You would DIE at the bar we're at right now. All indian/asian med students, I swear
Asian doctor ratio. So hot. I would've gone into heat
i either got mauled last night by a velociraptor or an angry lipstick lesbian. could have been both
I just put lube in Matt's bellybutton. He looks unhappy.
No, I don't think Michelle is a squirter. And if I've had anal sex, the Obamas have.
Restaurants Roasting People Who Gave Them Negative Yelp Reviews (25 Pics)
Well since its impossible for me to swallow a pill this big I'm making wine slushies out of them
I'm like a magical alcohol dispenser. I pulled this kahlua out of my vagina.
She's comparing the feel of breasts to shredded cabbage.
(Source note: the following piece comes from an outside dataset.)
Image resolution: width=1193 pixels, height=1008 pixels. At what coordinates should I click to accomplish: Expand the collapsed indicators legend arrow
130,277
Weirdest. Grandmother. Ever.
Nick is about to bring home a woman who is 39, a mother, and, by all accounts, FUCKING HOMELESS. Will update as details become available.
I need to find another hobby that doesn't include being hungover.
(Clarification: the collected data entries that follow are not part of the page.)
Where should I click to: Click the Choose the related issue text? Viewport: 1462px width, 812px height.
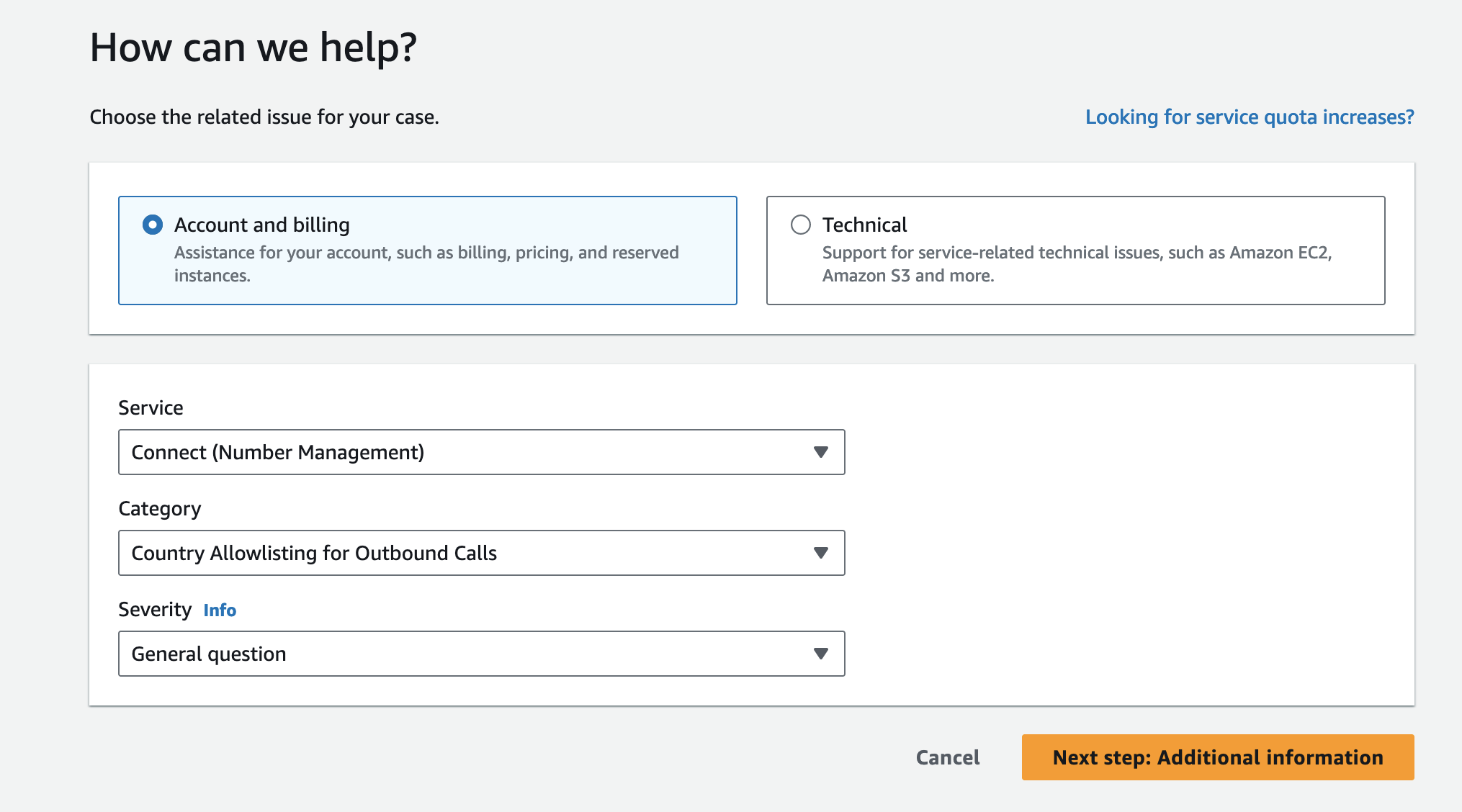264,117
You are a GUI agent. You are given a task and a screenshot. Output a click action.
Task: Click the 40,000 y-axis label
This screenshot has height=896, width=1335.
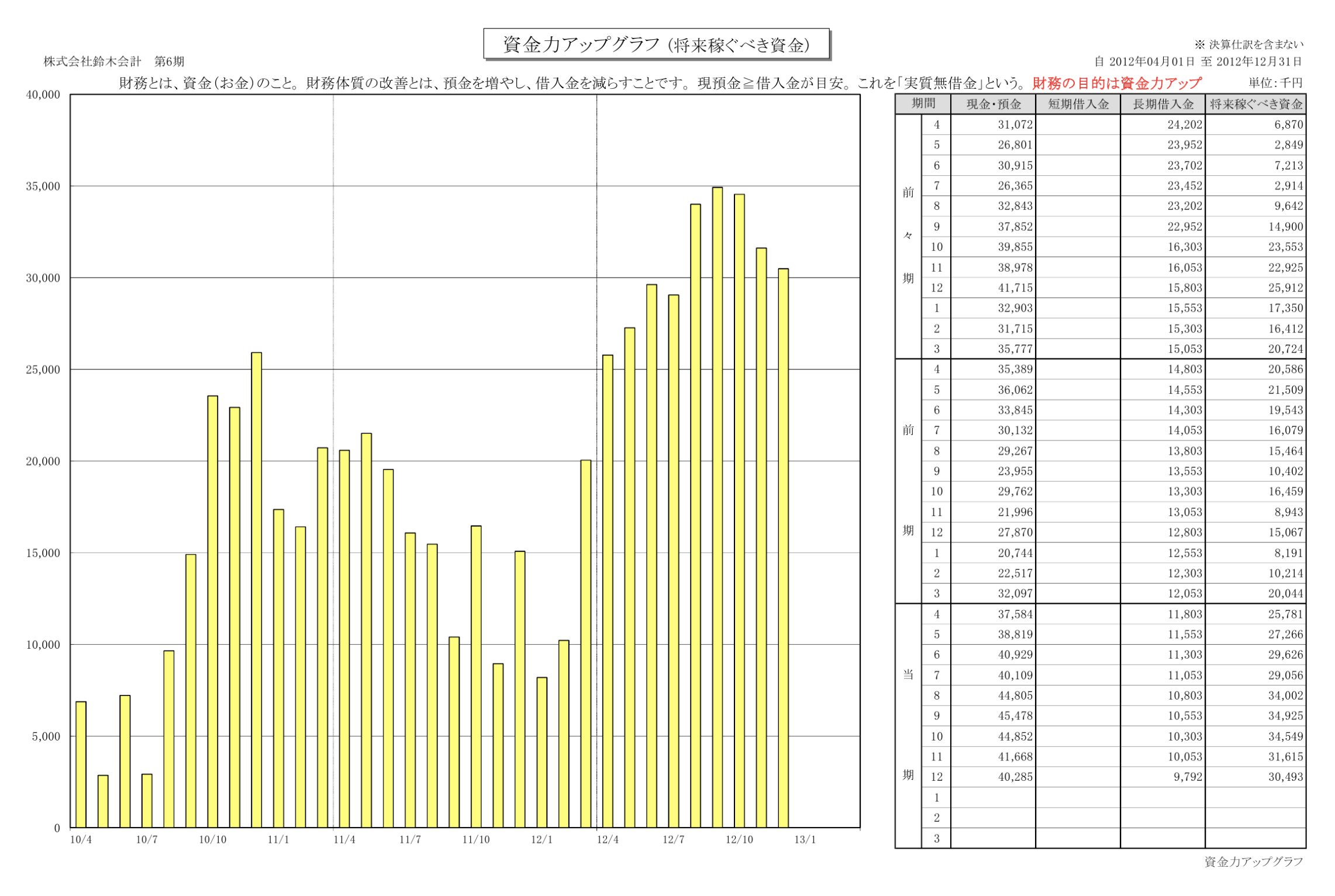coord(43,95)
Woman Posts Harassing DMs From Creep Online, Now He’s Upset Because People Told His Mom
that is terrible, if I can't drink Gatorade when I'm hungover I don't wanna live in this world. that's like denying wild rams to run free in the wild and frolic
You were ¾ of the way through the first pitcher of margaritas then you turned to me and said "Wow I can barely taste the vodka!" And then…….
...Then...
Then I told you margaritas are made with tequila not vodka. You whipped the pitcher at the wall and ordered another one
There is a car windscreen wiper in my handbag... Not my car's, not ok.
I made out with a girl because I wanted to get in the VIP section of the bar because they have these big comfy couches. It worked.
i thought this was a perfectly normal conversation between two adult men about why this children's cartoon is quality television but no you just gotta be talking shit again
I tried to fuck you in my bathroom while my parents were in the next room. I am a clusterfuck of fun.